Is my understanding correct...?
i dont speak math, but the process is done to *each* of the input samples and not only to the stream.
where *each* means you had to do it with a scrolling buffer of the input stream which is always as long as the IR file you currently use.
What is "the process" in this case?
i think you could say ... more or less ... FIR.
first send samples 1 - n though a [buffir~] object, then 2 - n+1, ... should more or less be a rudimentary version of what happens.
but it would be silly to impossible to implement it like that for a realtime application.
It's an FIR in the time domain but it's super expensive that way.

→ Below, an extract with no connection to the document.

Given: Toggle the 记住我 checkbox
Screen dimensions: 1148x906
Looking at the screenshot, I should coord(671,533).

That's why they turn it to FFT first.
http://www.dspguide.com/ch18/2.htm
I believe the way to do it is to split the IR into vector sized chunks, do the convolution on each chunk in the FFT domain and then add them all together.

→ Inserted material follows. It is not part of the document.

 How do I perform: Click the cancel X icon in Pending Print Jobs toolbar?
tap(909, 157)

There was a time I did this by hand at school but I forget exactly how to do it now.
yeah they use chunks but also different kind of compression or rate reduction for realtime.
it is rocket science, we should not build it in max.

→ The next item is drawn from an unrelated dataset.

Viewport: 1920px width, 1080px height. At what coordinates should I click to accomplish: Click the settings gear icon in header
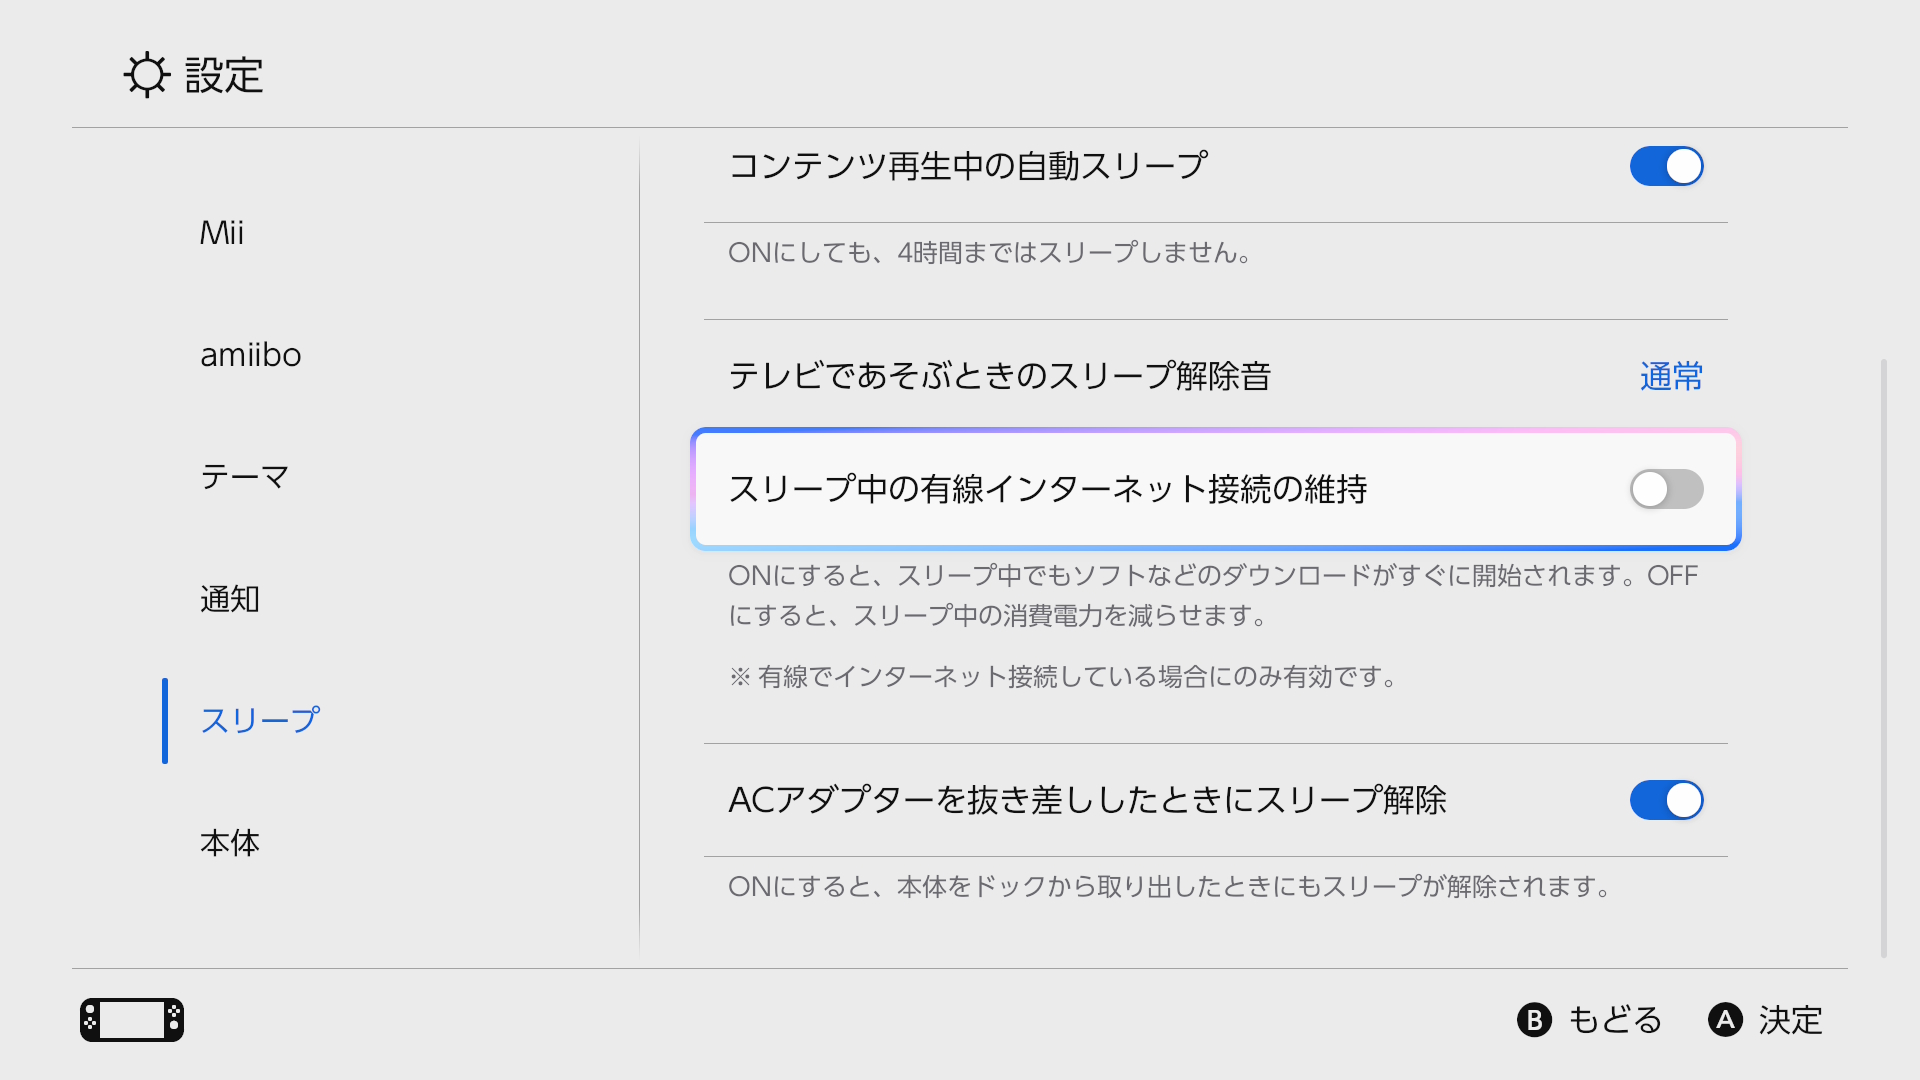[147, 75]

well, maybe next decade. ;)
We should not build it in max!?!?!!!??
theres already externals for it. And it comes in m4l
Joel, convolution is a time-domain operation. Indeed, a convolution reverb applies the impulse response to each sample in the input stream. It's interesting to look at 2d versions of convolution: for instance, this web page allows you to play with the convolution kernel: https://setosa.io/ev/image-kernels/
In audio, the equivalent is 1d, and the kernel you play with is the impulse response.
So, you can experiment and compute a convolution reverb completely in time domain.
Then, you can also switch momentarily to Fourier domain to compute the convolution more easily (a convolution in time domain is a multiplication in Fourier domain).
Maybe you already had a look, but the HISSTools are available in the Package manager.
that there is already an external is not the main reason, you can still build stuff yourself and sometimes it is even better. *)
the problem is more that one second of true strereo IR reverb would require you to run 164,000 or 384,000 parallel instances of buffir, and there is no CPU yet which could do that.
you can do that for an amp sim with 64 samples or so, but not with reverb.
*)
of course before you create something better than, say, multiconvolve~ of the hiss toolbox, you should recreate it with vanilla objects, i.e. using pfft~.
this is the only patch i know, it offers a max of 0,1 seconds and you can forget it for realtime.
http://www.pescadoo.net/annexe/max/
Great discussion and thanks for the linked resources, all.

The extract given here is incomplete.